Coping with Post-Election Anxiety in the LGBTQIA+ and Trauma Survivor Communities.
Introduction
Elections can stir up a storm of emotions. For many in vulnerable communities, the stakes feel exceptionally high. Concerns about rights, safety, and well-being can feel overwhelming, making this a heavy time for LGBTQIA+ individuals and trauma survivors.
This post offers support for navigating these intense emotions. These strategies aim to help those carrying the weight of uncertainty and vulnerability this election season with self-care, grounding techniques, and meaningful connection.
Understanding Post-Election Anxiety in LGBTQIA+ & Trauma Communities
Political uncertainty can deepen fears of further discrimination, and marginalization can increase, especially for communities that have historically faced oppression. Current political shifts may raise concerns about essential protections, such as access to healthcare, legal rights, and civil liberties. People may worry about whether their same-sex marriages will be upheld, if they will still have access to gender-affirming care and safe reproductive healthcare, or if their communities will experience more violence. Additionally, there are concerns about protecting immigrant communities, among other pressing issues.
As these concerns arise, past traumas may resurface, bringing back memories of previous experiences with abuse, oppression, or violence. The political climate can heighten these emotional responses, sometimes leading to intense fear, anger, and sadness. These reactions are deeply rooted in lived experiences, making post-election periods challenging for many individuals.
Post-Election Self-Care Strategies
Navigating the aftermath of an election can be stressful. Here are some signs that you might be overconsuming media and some supportive tips to help you find your balance.
Emotional Overload: Do you often feel anxious or drained after engaging with the news or social media?

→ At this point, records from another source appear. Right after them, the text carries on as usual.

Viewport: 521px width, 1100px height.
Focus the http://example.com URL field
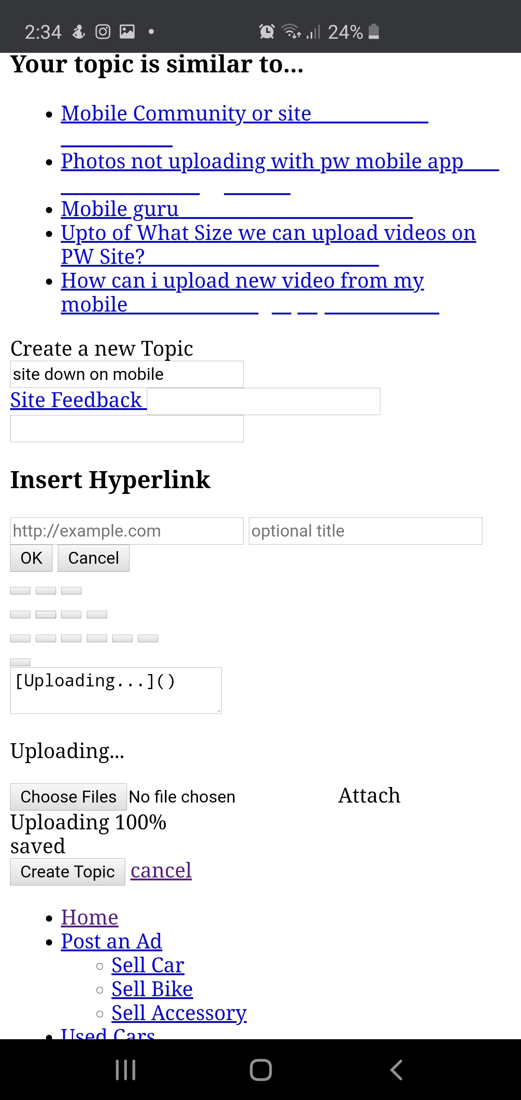click(x=127, y=531)
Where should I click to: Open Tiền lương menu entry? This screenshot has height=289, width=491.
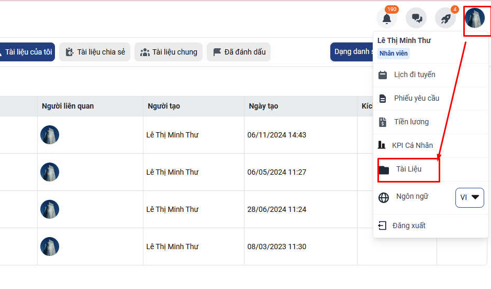point(411,122)
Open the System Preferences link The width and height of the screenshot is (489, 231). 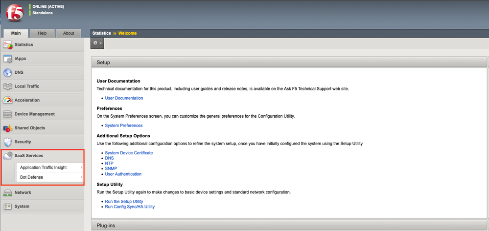tap(123, 126)
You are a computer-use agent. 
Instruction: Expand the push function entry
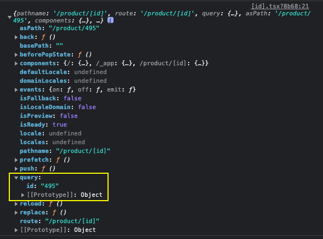pos(16,169)
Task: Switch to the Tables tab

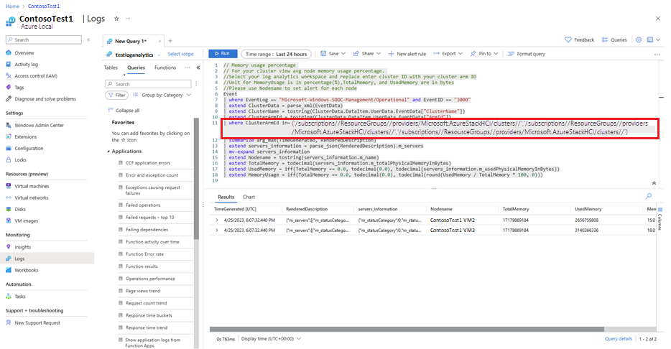Action: pos(111,68)
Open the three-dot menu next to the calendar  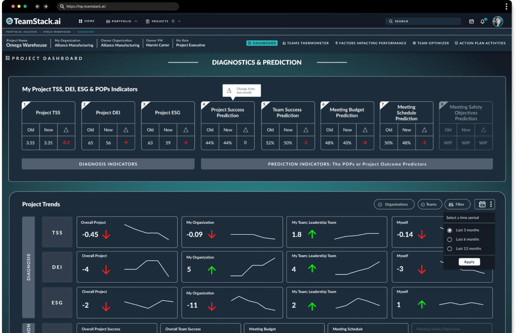click(492, 204)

You’re not alone in feeling; the news can sometimes be overstimulating and sensationalized.
Difficulty Disconnecting: It can be hard to resist updates, even when you know they’re not good for you. Recognizing this is the first step in changing your behavior.
Sleep Issues: Are you finding it tough to relax or stay asleep? Finding ways to rest are essential for your physical and mental health.
Impact on Daily Life: If you neglect self-care, work, or relationships because of media consumption, it’s time to take a step back and care for yourself.
Steps to Regain Balance
Set Boundaries: Limiting your time on social media and news apps is okay. You deserve moments of peace.
Practice Mindful Consumption: Try focusing on trusted sources and minimizing endless scrolling. Be kind to yourself in your choices.
Prioritize Self-Care: Reconnect with activities that bring you joy and comfort, such as exercising, pursuing a hobby, engaging in creative activities such as drawing and writing, or spending time with friends and loved ones.
Unplug When Needed: To help you feel calm, consider scheduling regular breaks from media and creating tech-free zones.
Volunteer work: Explore opportunities to support causes that resonate with you and contribute to positive change.
Reach Out for Support: Don’t hesitate to connect with affirming communities, trusted friends, support groups, and therapists. It’s vital to have a support system during these times. I have included some resources below. Remember, it’s okay to feel overwhelmed. You are not alone. Please don’t hesitate to reach out to me for more support.
Resources:
The University of San Francisco's Counseling and Psychological Services (CAPS) offers resources for managing socio-political stress, emphasizing resilience and self-care strategies.
Do Something offers post-election resources on mental health, self-care, and civic engagement. It includes actionable advice for managing stress during election seasons.
Multiplied By One Org is an international nonprofit organization that offers online support groups for individuals affected by Complex Post-Traumatic Stress Disorder (CPTSD), dissociative disorders, and for loved ones of those with Dissociative Identity Disorder (DID). These groups provide a supportive environment that encourages self-expression, development of coping skills, and mutual understanding.
The LGBT National Help Center offers a 1-on-1 Online Peer Support Chat service, providing confidential support for LGBTQIA+ individuals. This service allows users to connect with trained volunteers who are also members of the LGBTQIA+ community, ensuring understanding and empathy. Discussions can cover a wide range of topics, including coming out, gender and sexuality identities, relationship concerns, bullying, workplace issues, HIV/AIDS anxiety, safer sex information, and suicide.
The New York Lawyers for the Public Interest (NYLPI) provides comprehensive resources to assist nonprofits and individuals in navigating immigration enforcement challenges.
Transgender Day of Visibility (Trans resources)
GLAAD's webpage on Transgender Day of Visibility (TDOV) provides information about this annual observance, which is held on March 31st. TDOV celebrates the lives and contributions of transgender individuals while raising awareness regarding disproportionate levels of poverty, discrimination, and violence compared to cisgender individuals. The bottom of the webpage includes some valuable resources on trans healthcare, trans youth, political resources, and advancing allyship.